**PROBLEM STATEMENT**. Reproduce the records verbatim, starting at the very first line and ending with the line that contains "click(1385, 44)", including that line.

**DATA SHOWN**.
• • • • • • •

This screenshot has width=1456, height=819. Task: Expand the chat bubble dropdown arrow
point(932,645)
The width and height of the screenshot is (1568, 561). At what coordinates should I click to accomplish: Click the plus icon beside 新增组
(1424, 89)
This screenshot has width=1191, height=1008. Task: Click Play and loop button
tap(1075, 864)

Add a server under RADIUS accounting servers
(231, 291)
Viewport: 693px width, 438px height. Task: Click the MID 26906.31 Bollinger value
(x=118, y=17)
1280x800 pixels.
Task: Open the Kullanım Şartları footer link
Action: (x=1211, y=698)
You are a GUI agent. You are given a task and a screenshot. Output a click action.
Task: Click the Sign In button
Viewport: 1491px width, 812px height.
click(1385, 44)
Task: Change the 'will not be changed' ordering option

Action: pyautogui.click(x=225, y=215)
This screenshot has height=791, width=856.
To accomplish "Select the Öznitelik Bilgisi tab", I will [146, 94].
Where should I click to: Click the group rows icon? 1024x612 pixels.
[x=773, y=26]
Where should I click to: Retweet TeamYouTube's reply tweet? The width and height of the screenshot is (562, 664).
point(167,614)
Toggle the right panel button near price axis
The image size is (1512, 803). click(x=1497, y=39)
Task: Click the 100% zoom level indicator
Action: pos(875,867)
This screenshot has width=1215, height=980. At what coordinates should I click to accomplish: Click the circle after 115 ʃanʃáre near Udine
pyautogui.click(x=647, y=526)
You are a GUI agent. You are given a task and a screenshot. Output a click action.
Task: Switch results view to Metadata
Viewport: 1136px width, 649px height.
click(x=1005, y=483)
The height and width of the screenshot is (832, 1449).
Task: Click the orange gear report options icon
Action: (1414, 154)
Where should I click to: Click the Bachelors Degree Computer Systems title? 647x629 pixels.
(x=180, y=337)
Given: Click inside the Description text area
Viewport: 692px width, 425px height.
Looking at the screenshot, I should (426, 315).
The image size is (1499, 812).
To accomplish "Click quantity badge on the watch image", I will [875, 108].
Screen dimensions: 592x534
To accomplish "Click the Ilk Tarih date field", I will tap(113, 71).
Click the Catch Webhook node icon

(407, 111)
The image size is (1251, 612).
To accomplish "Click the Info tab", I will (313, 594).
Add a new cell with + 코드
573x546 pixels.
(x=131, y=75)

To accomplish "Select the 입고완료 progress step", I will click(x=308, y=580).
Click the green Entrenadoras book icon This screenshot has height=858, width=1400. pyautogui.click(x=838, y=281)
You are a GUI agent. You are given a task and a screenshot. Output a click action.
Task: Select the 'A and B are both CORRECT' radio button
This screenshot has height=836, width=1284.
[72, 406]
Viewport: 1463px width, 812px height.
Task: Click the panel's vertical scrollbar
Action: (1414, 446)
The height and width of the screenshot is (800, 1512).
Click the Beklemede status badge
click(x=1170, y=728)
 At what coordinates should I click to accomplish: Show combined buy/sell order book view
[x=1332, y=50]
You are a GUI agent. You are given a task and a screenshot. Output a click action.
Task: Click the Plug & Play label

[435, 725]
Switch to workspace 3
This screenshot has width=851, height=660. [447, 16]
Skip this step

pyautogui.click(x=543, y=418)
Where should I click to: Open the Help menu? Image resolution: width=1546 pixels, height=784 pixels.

• • • • • • •

**WRITTEN RESPONSE**.
This screenshot has width=1456, height=819. Task: Expand the chat bubble dropdown arrow
point(932,645)
The width and height of the screenshot is (1568, 561). At what coordinates should I click to accomplish: Click the plus icon beside 新增组
(1424, 89)
This screenshot has width=1191, height=1008. Task: Click Play and loop button
tap(1075, 864)

Add a server under RADIUS accounting servers
(231, 291)
Viewport: 693px width, 438px height. Task: Click the MID 26906.31 Bollinger value
(x=118, y=17)
1280x800 pixels.
Task: Open the Kullanım Şartları footer link
Action: (x=1211, y=698)
You are a GUI agent. You are given a task and a screenshot. Output a click action.
Task: Click the Sign In button
Viewport: 1491px width, 812px height.
click(1385, 44)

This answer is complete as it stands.